Dopo otto mesi, dopo quel caffè, dopo quel primo pomeriggio, si sedette sul divano e, stanco, decise di spegnere il cervello. Decise di ammutolire tutta la baraonda che sentiva, rumorosa, nella sua testa.
Non ne poteva più, non ne voleva più sapere di drammi, non voleva più sentire parlare di loro, di quello che stavano diventando, di quello che provava, della rabbia che ogni giorno sentiva crescere esponenzialmente in ogni fibra del suo essere.
Silenzio.
Nella sua mente, voleva solo silenzio, una tregua, una quiete totale disturbata solo dalle immagini e dai suoni, prodotti dal tecnologico schermo piatto davanti ai suoi occhi.
Silenzio.
Non desiderava altro.
Ultimamente, le cose, la realtà, erano diventate qualcosa che non voleva accettare, che si era stufato di guardare negli occhi, di parlarci e di affrontarla.
Passò in quel modo tutto il resto del pomeriggio, con il cervello chiuso per ferie, conscio della rabbia che cresceva e vibrava dentro di lui.

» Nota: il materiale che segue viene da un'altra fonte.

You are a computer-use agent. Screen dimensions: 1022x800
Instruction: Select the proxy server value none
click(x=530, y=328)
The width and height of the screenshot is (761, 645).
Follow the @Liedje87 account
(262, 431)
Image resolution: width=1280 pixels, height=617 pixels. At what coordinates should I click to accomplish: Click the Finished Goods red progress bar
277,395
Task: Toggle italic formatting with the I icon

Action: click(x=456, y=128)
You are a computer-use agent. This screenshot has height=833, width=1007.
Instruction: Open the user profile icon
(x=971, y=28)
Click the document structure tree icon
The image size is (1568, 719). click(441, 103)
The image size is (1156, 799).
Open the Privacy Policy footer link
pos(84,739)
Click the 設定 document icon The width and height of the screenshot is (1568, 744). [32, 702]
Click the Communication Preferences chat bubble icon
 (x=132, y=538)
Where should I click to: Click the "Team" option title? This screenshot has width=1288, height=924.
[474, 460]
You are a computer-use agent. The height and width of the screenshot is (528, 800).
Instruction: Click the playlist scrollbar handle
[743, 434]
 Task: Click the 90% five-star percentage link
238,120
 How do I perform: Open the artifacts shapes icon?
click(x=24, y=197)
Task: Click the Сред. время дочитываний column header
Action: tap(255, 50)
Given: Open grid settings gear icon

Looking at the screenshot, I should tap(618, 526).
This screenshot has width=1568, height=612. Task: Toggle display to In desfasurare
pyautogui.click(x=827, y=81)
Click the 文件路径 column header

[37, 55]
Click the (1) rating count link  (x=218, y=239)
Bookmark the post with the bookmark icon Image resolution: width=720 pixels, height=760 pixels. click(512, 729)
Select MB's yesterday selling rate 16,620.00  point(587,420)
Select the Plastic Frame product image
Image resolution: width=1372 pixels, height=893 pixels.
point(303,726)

Erano passiti otto mesi e, quello che una volta era il suo modo di staccare dai problemi e vivere per qualche ora in modo spensierato, senza pensieri, senza drammi, come qualsiasi diciannovenne; era diventato a sua volta un problema, che per il momento, non aveva soluzione, che non aveva voglia di risolvere, che non aveva il tempo di affrontare.